The Nissin Hot & Spicy Bowl of Noodles is chicken flavored, and features a drawing of a happy rooster, possibly because no chicken was harmed making this product. The meal, to use the word loosely, came with a Soup Booster. I should have mixed it in after microwaving but I was too lazy, so I did it before, and it’s conceivable that I ruined it, but I doubt it. It also came with a small clear package of dry vegetables that looked suspiciously like what I feed my hamster Archie.

Kraft Velveeta Shells and Cheese is made with 2% milk cheese, and I idly wondered what comprised the other 98%. The pasta looks like kernels of corn with all the good stuff sucked out. To call it a meal would be a falsehood. It is three bites once cooked, and was the only product that came with a fire warning. Apparently, pasta and Velveeta are flammable. I did not know this.
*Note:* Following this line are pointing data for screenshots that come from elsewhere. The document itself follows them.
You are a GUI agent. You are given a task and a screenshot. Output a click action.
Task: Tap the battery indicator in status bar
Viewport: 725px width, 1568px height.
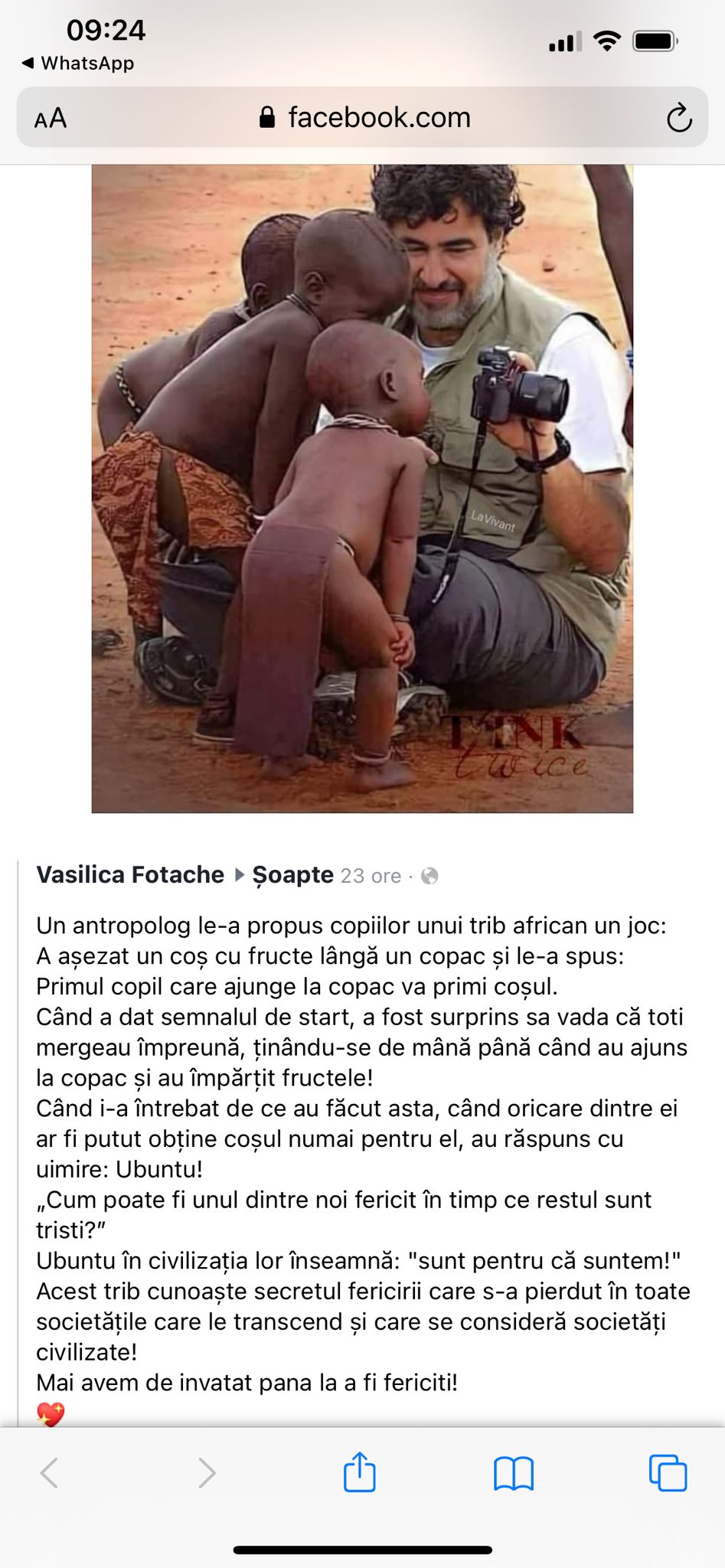[x=655, y=41]
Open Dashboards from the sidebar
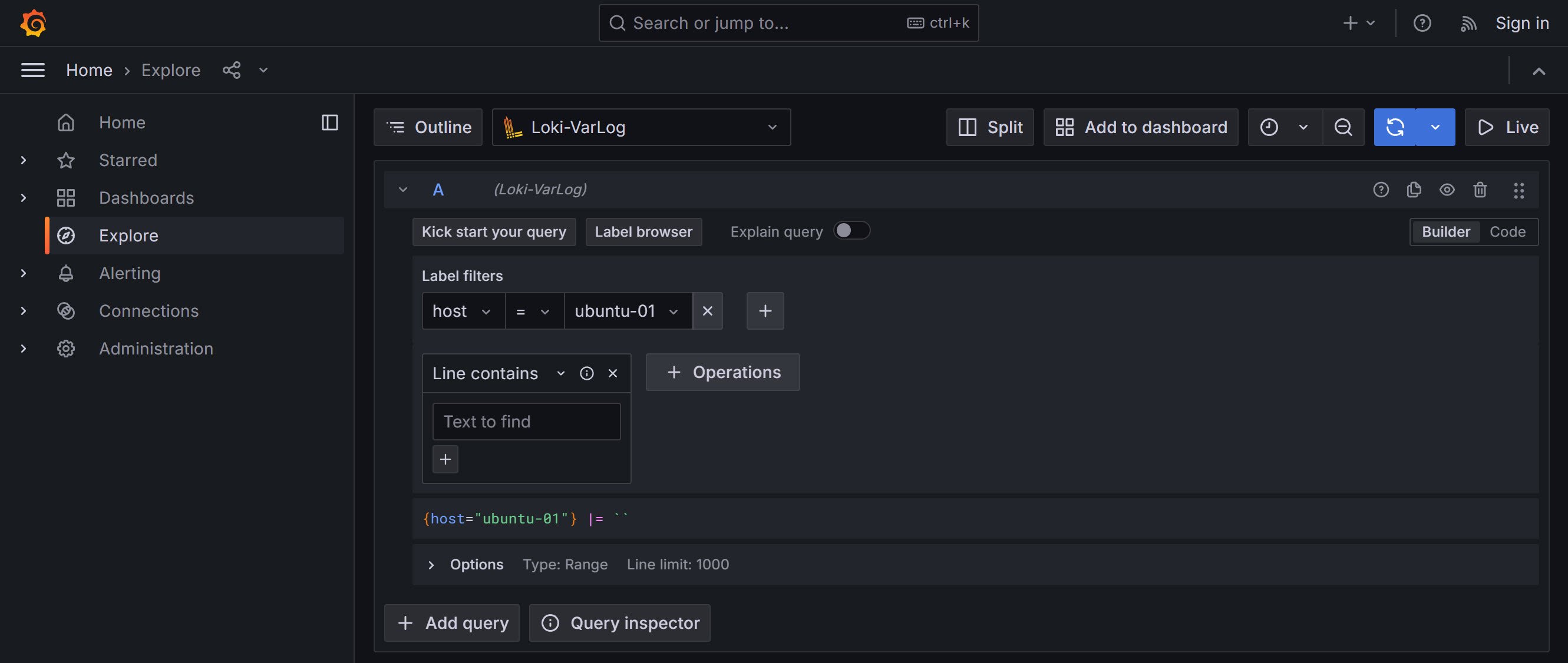This screenshot has width=1568, height=663. pos(146,197)
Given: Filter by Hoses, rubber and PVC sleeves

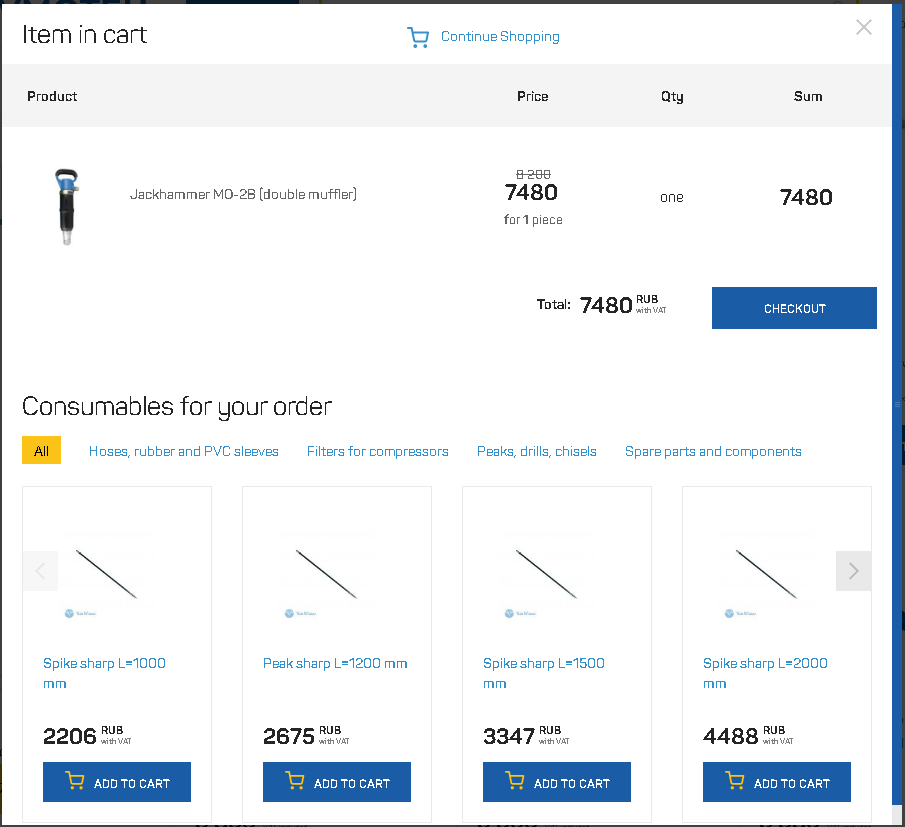Looking at the screenshot, I should coord(184,451).
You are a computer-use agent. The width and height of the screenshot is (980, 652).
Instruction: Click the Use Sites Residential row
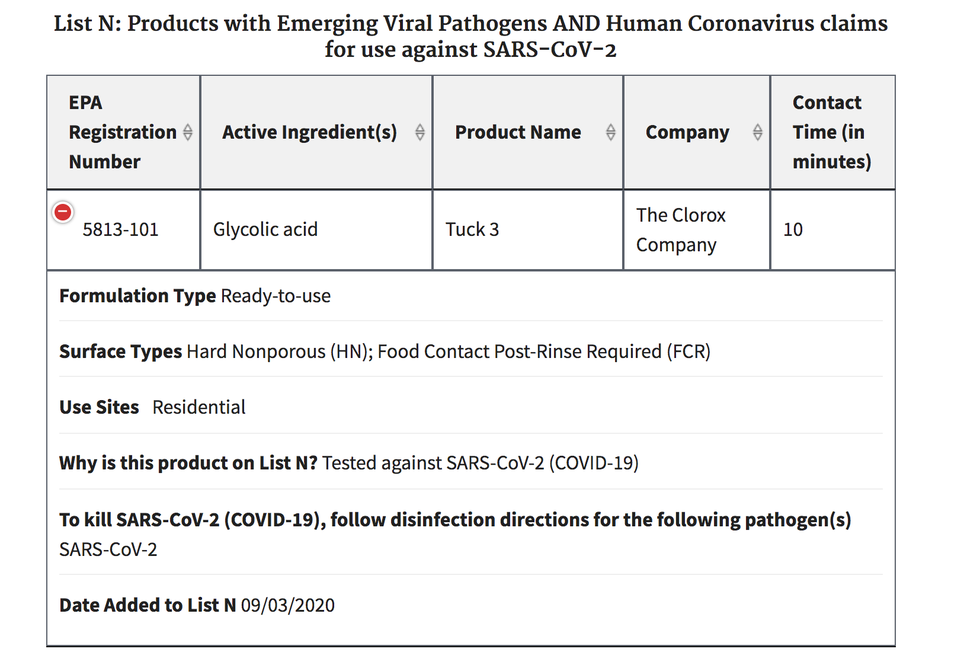pyautogui.click(x=471, y=407)
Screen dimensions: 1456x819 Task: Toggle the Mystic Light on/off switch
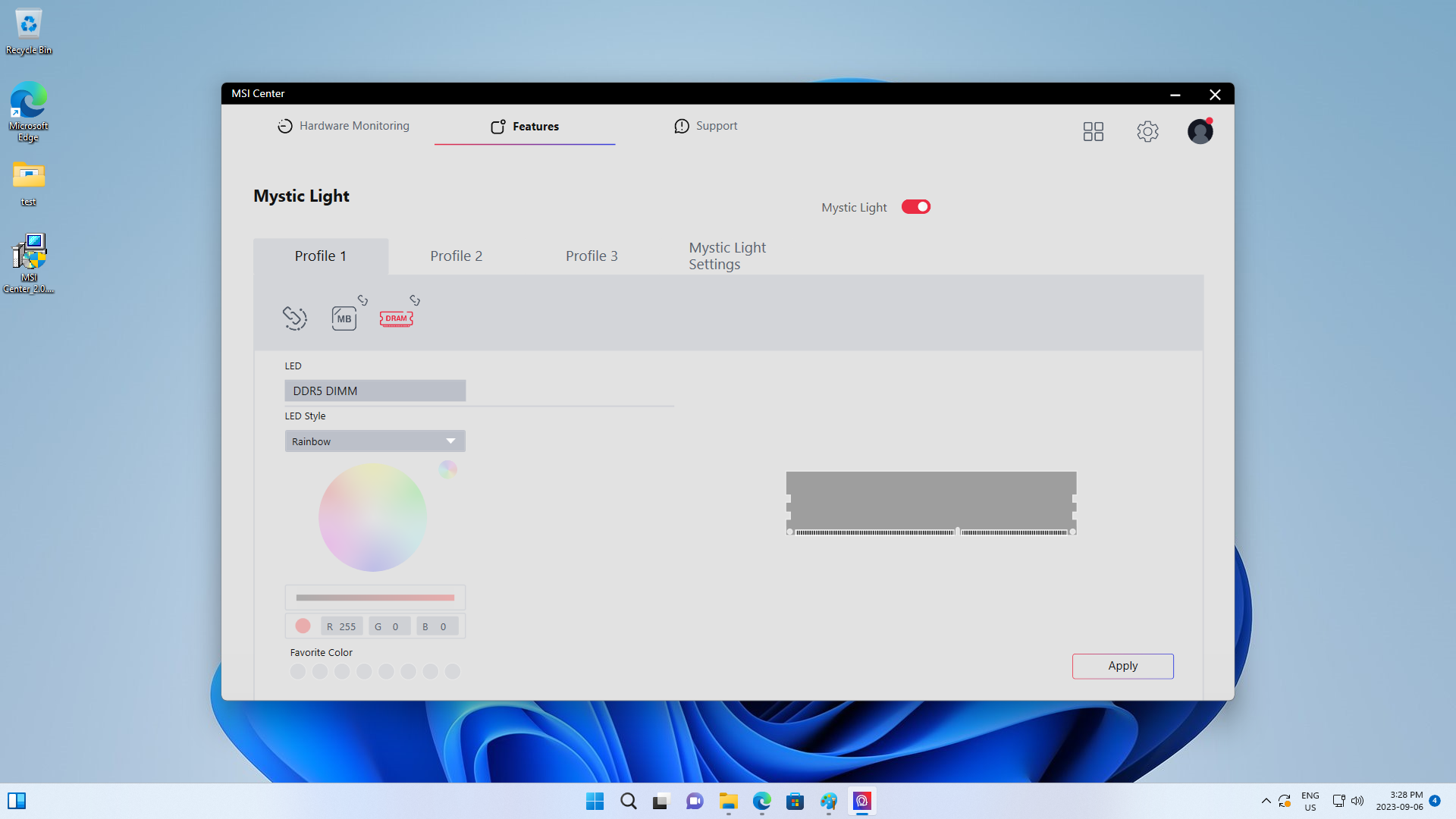coord(915,207)
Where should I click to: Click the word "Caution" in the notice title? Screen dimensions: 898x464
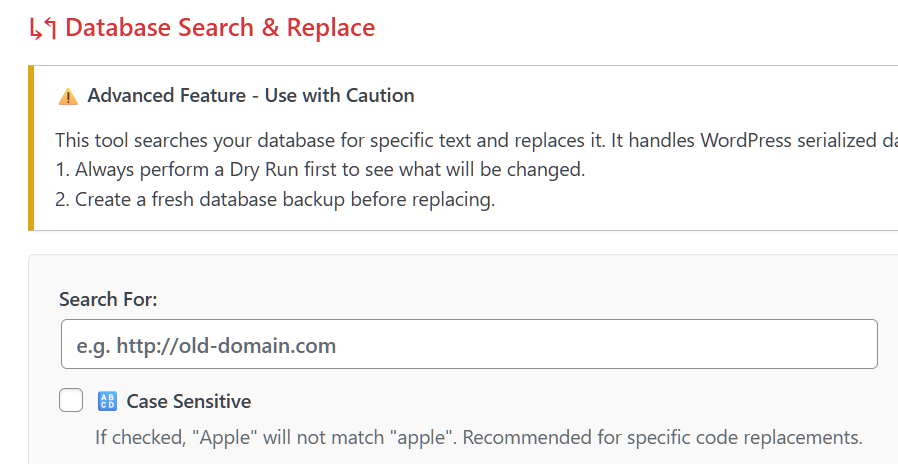click(x=380, y=96)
The third and last delicacy was Singapore Sesame Ginger Street Noodles from Simply Asia. From a packaging standpoint, there was a certain elegance to the presentation. The noodles came in a little rectangular plastic kit, one that I may reuse since I am sort of anal retentive about keeping leftover containers that I will throw away two months from now when the contents turn green and fuzzy. The Simply Asia people have good copywriters who promise the product will transport you to the Faraway East, but why bother, since the Faraway East just came to your microwave. Of the three this was the tastiest product but not one I would recommend for expediency. I had to add two packets of ingredients, and two tablespoons of water. The latter was a hassle since I lost my measuring spoons during the move, so I settled for one soup spoon.

Total intake: 610 calories with a whopping 2000 milligrams of sodium.

Bon appétit.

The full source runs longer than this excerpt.